MAGA is backward looking -- it's obsessed with resentment.
Na. Egan thinks we'd do better seeing if wee can go far enough Right to pick up 1 or 2 Trump voters.
Thank you for this very interesting and thought-provoking article. It is heartening to see that conversations are taking place which might eventually lead to a clearer mission for the Democratic Party. Or maybe they won't. Is it possible that the Democratic Party as an organization has structural issues which prevent it from being an effective "learning organization" (a term I learned from reading Peter Senge's book, The Fifth Discipline)? It's one thing to see what needs to be done, but it's very much another thing to get it done. Hasn't it been obvious for a long time that the Democratic Party needs to have a bigger tent and a clearer, simpler mission with broad appeal? What is preventing the Party as an organization from getting that done?

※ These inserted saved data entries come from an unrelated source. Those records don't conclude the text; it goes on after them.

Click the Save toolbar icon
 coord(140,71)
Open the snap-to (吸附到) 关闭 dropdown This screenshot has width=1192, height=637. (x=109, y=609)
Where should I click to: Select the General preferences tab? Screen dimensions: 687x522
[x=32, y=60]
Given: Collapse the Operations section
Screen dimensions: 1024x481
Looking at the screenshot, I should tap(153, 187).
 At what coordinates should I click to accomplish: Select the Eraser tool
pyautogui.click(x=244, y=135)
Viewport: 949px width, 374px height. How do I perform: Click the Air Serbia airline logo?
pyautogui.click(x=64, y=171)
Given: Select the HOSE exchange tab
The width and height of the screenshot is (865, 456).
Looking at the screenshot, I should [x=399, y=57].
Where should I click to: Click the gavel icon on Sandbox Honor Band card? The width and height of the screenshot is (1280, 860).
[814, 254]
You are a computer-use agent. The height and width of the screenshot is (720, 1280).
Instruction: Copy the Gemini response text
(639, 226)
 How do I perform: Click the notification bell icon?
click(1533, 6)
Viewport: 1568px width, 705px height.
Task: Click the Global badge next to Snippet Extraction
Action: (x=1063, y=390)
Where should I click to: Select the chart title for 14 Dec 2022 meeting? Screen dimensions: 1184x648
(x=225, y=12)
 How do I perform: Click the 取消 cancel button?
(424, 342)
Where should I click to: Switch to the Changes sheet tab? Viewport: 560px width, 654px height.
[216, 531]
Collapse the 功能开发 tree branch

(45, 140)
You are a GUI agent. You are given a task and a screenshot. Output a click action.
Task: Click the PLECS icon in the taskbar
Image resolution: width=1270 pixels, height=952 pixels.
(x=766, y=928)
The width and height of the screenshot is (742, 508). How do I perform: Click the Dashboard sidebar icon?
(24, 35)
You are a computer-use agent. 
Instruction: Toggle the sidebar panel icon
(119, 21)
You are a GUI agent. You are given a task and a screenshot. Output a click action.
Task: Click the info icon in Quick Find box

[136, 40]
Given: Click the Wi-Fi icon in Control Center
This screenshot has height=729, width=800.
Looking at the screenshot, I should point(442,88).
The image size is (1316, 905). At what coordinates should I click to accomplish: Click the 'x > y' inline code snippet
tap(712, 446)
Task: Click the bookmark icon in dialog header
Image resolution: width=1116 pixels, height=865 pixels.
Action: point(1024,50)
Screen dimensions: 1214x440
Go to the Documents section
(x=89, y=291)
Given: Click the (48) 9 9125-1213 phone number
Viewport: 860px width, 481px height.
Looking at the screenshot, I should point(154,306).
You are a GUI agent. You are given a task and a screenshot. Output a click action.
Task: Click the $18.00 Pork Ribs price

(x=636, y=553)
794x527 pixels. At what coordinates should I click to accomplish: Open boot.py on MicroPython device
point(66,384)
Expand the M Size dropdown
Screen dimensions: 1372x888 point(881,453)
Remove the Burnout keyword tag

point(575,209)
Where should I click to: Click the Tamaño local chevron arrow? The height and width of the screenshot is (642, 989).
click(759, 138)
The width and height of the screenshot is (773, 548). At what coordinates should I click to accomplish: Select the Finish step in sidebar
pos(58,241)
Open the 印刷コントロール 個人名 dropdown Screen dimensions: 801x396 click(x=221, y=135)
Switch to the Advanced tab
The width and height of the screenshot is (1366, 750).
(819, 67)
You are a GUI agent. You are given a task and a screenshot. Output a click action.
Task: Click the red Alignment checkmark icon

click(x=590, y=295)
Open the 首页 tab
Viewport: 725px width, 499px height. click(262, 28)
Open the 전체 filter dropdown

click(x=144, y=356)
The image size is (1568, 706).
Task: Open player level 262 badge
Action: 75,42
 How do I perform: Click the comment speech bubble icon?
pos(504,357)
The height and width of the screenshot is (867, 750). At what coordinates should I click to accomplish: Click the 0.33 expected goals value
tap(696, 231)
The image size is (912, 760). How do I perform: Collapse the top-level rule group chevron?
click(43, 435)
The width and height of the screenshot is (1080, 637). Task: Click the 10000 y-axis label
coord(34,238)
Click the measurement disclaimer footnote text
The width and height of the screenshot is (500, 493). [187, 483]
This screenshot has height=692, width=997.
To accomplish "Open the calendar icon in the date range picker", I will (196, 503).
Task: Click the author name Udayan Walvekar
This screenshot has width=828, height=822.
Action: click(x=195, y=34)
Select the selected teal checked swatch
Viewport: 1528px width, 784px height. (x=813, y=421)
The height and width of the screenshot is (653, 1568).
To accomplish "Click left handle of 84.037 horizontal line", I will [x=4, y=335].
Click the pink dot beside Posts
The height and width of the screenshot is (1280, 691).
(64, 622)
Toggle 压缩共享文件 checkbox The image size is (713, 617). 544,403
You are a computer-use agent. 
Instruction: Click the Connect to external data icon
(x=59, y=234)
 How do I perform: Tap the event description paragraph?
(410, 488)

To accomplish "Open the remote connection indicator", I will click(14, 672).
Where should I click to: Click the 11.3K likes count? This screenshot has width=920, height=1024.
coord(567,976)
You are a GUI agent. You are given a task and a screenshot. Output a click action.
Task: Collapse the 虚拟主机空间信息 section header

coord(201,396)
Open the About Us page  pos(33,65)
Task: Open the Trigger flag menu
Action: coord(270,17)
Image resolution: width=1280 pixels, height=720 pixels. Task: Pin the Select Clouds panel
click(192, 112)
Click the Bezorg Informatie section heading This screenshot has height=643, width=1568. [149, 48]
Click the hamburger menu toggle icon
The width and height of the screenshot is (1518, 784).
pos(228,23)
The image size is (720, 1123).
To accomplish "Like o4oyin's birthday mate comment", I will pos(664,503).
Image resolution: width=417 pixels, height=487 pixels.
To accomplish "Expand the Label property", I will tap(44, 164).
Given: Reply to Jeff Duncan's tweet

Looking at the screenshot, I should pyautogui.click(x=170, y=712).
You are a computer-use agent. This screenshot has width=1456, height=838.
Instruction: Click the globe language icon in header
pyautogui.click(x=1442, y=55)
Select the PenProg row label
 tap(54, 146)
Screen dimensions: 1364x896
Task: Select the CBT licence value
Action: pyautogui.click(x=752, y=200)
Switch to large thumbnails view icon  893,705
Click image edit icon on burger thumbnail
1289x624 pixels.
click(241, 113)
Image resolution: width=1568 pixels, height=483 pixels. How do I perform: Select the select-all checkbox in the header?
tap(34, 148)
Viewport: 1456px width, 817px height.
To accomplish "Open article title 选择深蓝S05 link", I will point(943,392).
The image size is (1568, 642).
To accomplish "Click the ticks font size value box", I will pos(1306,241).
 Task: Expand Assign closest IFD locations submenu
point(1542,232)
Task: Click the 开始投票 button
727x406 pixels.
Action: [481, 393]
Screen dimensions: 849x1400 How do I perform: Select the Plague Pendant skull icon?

Some of these so-called "toxic positions" represent an inherent understanding by Democrats on "the left" that there are segments of American society which, historically and more recently, have been unfairly treated, and that still are, and that "fair play for everyone" requires still more progress towards "These Truths", as Jill Lepore would put it. I think many Democrats in the middle, such as Chris Murphy, would agree with that, but they are becoming less willing to say so, in the interests of being re-elected. Republicans, I think, would prefer to ignore many of these topics, also in the interests of being re-elected, especially since their unfortunately powerful MAGA voting base decidedly wants to ignore these topics.
One would like to think that continued pursuit of a "more perfect union" would have the support of a substantial majority of Americans, but the success of Trump and his followers seems to indicate that may not be the case, which is greatly troubling. I am concerned that many of the position shifts described in this column may represent a weakening of principles that America needs if it is to continue as a country admired for the quality of its democracy.
The ends versus the means is often a very thorny conflict.
"The road to hell is paved with good intentions," to bring back an old adage.
Um, can someone not simply run against Eleanor? Is her permission needed?
Like many other pieces I see on this topic (what do dems need to fix) resent two opposing ideas as the answer - 1) drop litmus tests and 2) move to the center (which generally includes lower the tone on “culture” stuff). If one accepts that litmus tests should be dropped, then it seems that one is acknowledging that the dems are more than just “the center”; and if one wants everyone to move to the center, then there are litmus tests to worry about.
Because most offices (except for president/vice president) represent varying degrees of local populations then we (dems) really should accept variety (center and left) and tone down litmus tests. Let Mamdani represent NYC and let Gallego represent AZ).
And I happen to think democrats have a great cultural message: fair play for everyone. We just seem to be afraid to own it.
Fantastic article.
Great to hear Democratic Party considering dropping purity tests and pursuing representation of a wider swath of citizens.
I believe Democrats have the skills for E Pluribus Unum.